[Material for this exercise — start]
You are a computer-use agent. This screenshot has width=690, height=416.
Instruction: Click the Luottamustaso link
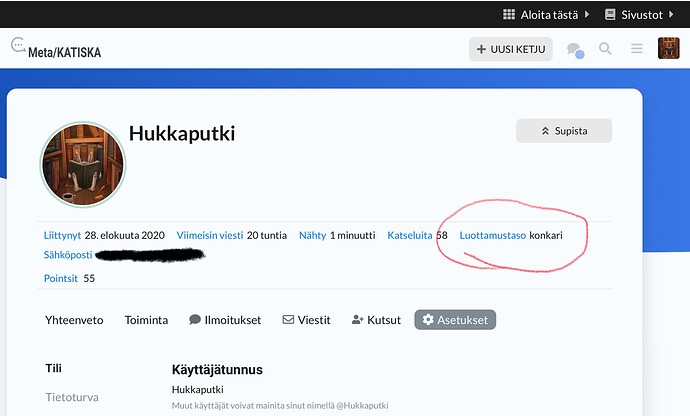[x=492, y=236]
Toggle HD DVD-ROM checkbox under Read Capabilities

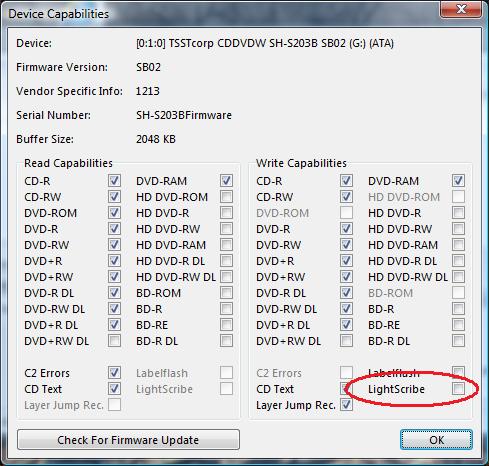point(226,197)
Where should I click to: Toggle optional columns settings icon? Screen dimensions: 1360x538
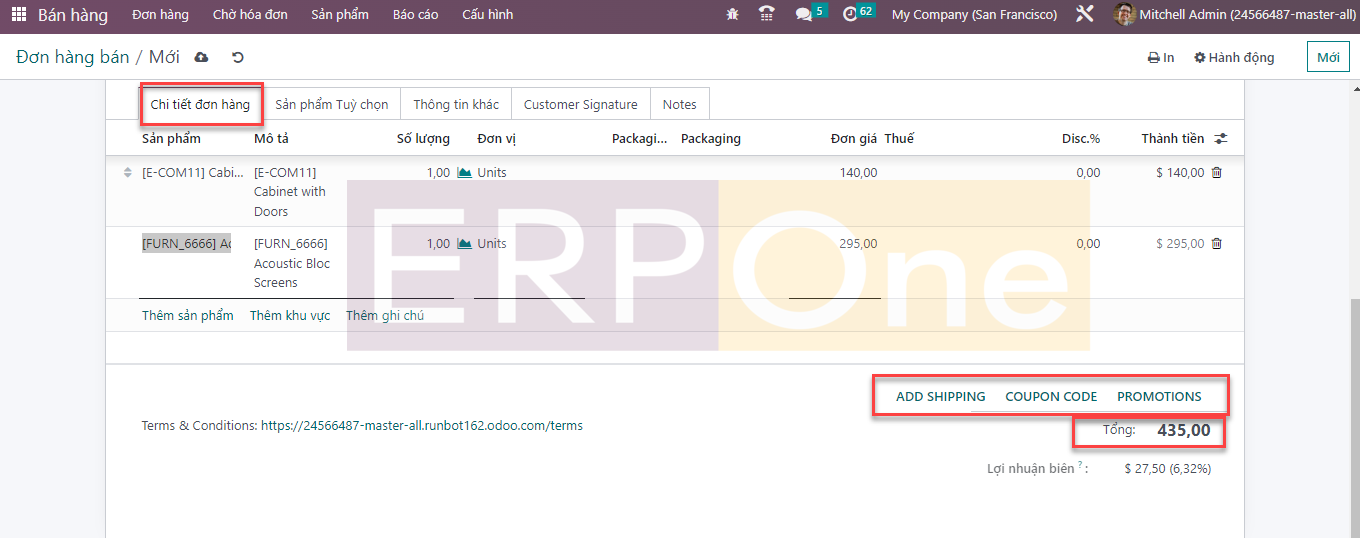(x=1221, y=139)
[Material for this exercise — finish]
[Material for this exercise — start]
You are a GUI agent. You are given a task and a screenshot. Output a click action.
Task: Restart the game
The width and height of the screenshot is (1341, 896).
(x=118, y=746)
[Material for this exercise — finish]
*Directions for this task*.
Among the lines of the listing above, count those that contain "agent" and give only the count.

*Output of the exercise*.
2